One of the questions I have been asked from time to time is this:
Why is it so easy for you to gain Power and power over people? What’s your secret?
It is not an easy question to answer with a few words or even in a single article, but I can give you a few words that are of importance:
Emotions are at the heart of everything we do. Wishing is an emotion, and so is feeling delight at achieving or owning something. This is no different when we talk about Power, about wanting, acquiring, and keeping Power.
If you want power, you need Victories – not one Victory, but many, ongoing and persistently new Victories. The first and most crucial victory you must win is the Victory Over Yourself. You have probably heard this said before, or have read it, and it is a universal truth that all powerful people know intimately.
As a psychopath I am blessed in this regard, for there isn’t much about myself that I have to conquer. My character traits are custom made for power and victory.

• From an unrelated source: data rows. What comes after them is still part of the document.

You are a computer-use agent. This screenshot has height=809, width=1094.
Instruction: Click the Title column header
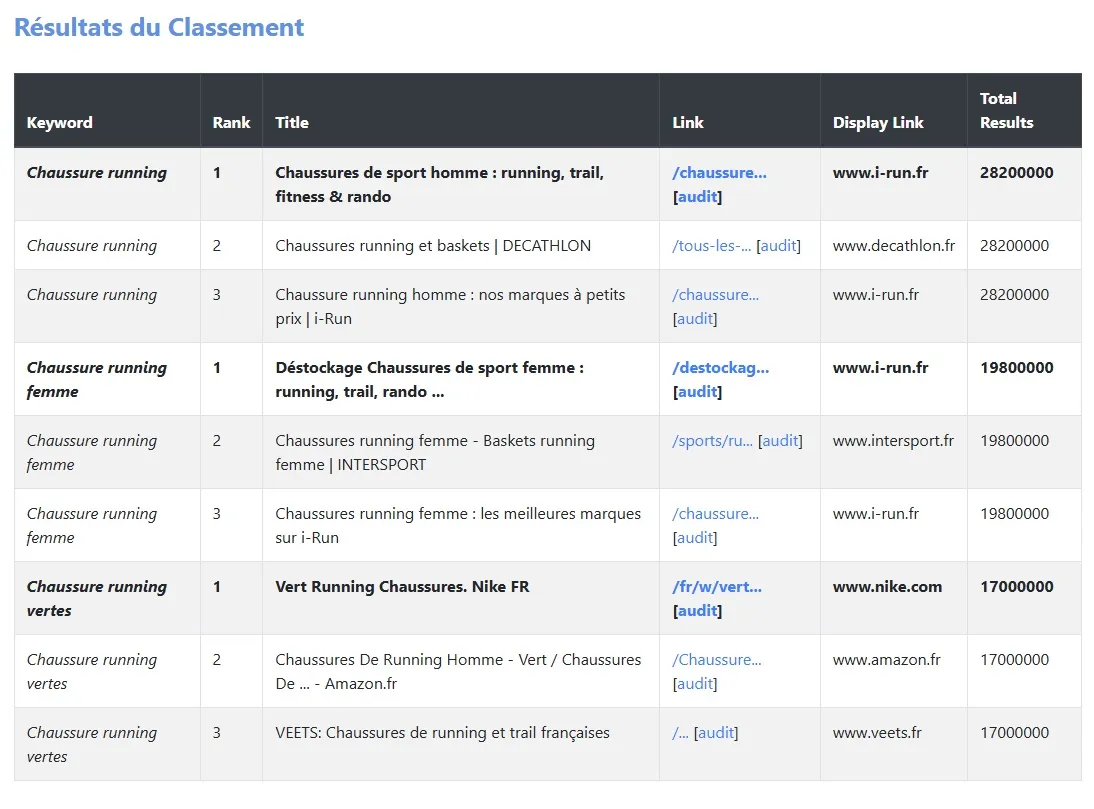[292, 123]
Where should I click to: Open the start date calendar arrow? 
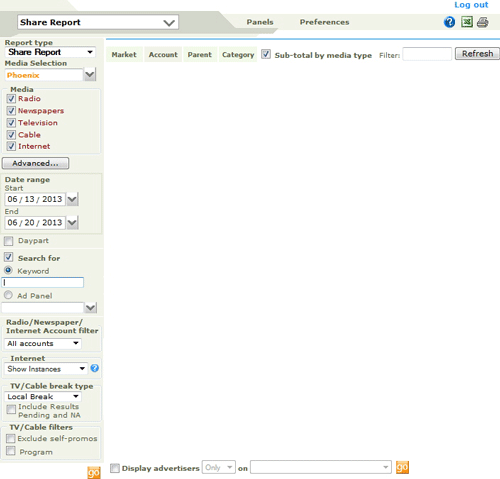click(72, 199)
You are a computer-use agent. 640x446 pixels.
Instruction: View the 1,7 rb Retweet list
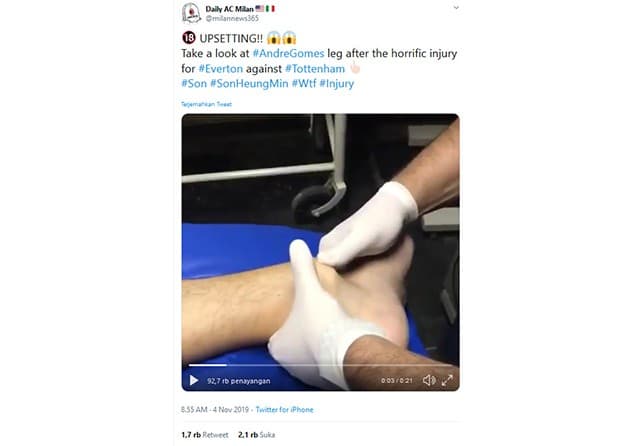click(x=205, y=435)
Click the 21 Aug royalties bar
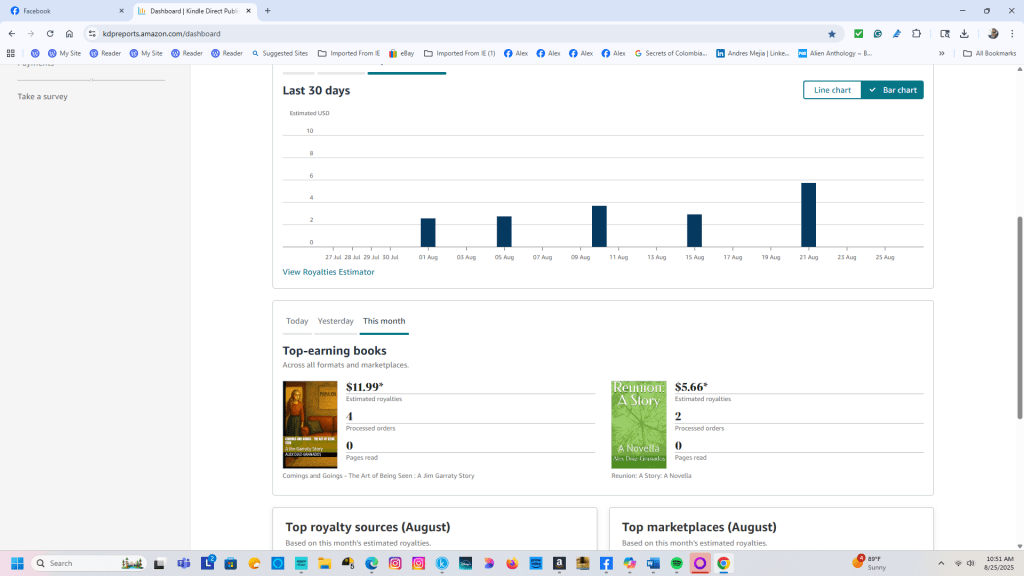1024x576 pixels. (x=808, y=215)
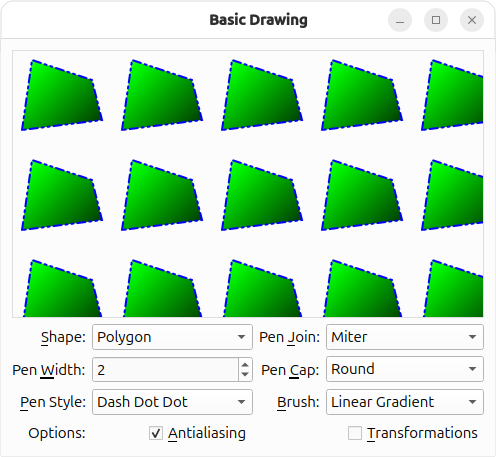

The perhaps greatest enemy to anybody who wants power is his/her own emotions. You see how this gives psychopaths an advantage, not because we don’t have emotions – we certainly do (no matter what the professionals say) – but our emotions are different from most other people’s and we don’t have issues with morals, remorse and regret, etc. This is important because you can’t avoid hurting others or do things that are morally questionable in one way or another if you want to pursue power (anybody who claim differently is either lying or a hypocrite).
It is said about psychopaths, that:
The problem with psychopaths is that when they go out to have a night in town and a drink or two in order to forget, they really do forget!
If you want power you must be able to forget your losses and failures. The depth of your emotional attachment must be light as spider’s web: It sticks, but is easy to sever.
To be emotionally superficial when it is convenient is something you can learn to some extent, but only the psychopathic individual has it naturally build in as a character trait.
Am I saying everybody in power are psychopaths? No. I am saying the psychopathic personality is subject to debate depending on the person being debated and the circumstances surrounding him/her, and upon the view points of those who discuss him.
The legal system, the clinicians who know of me, and my readers here at Psychopathic Writings see me as a psychopath. But my band members and managers, etc., our fans and my personal fans, my private friends generally, and the public in general, all of these see me as a successful, intelligent and charismatic performer and leader.
The key: I always make the decision about who may know, and therefore think, about me that I’m a psychopath.
Obviously this didn’t apply to when I was diagnosed and convicted and send to jail for several years and latest for ten years. But this is an example of a failed victory that I, as a person of power, must be able to put aside, and I have done so successfully.
The question about being low functioning: All psychopaths are low functioning some of the time. Again the key is to control who knows what about you. I am choosing deliberately to tell my audience (here at Psychopathic Writings) about my failures and losses in the past because it is part of the concept of the project I have created here: To be honest and provide honest information about myself as a psychopath. In this I have turned my loss into a victory, and I can do so because I am not emotionally attached to these failures. I am in control.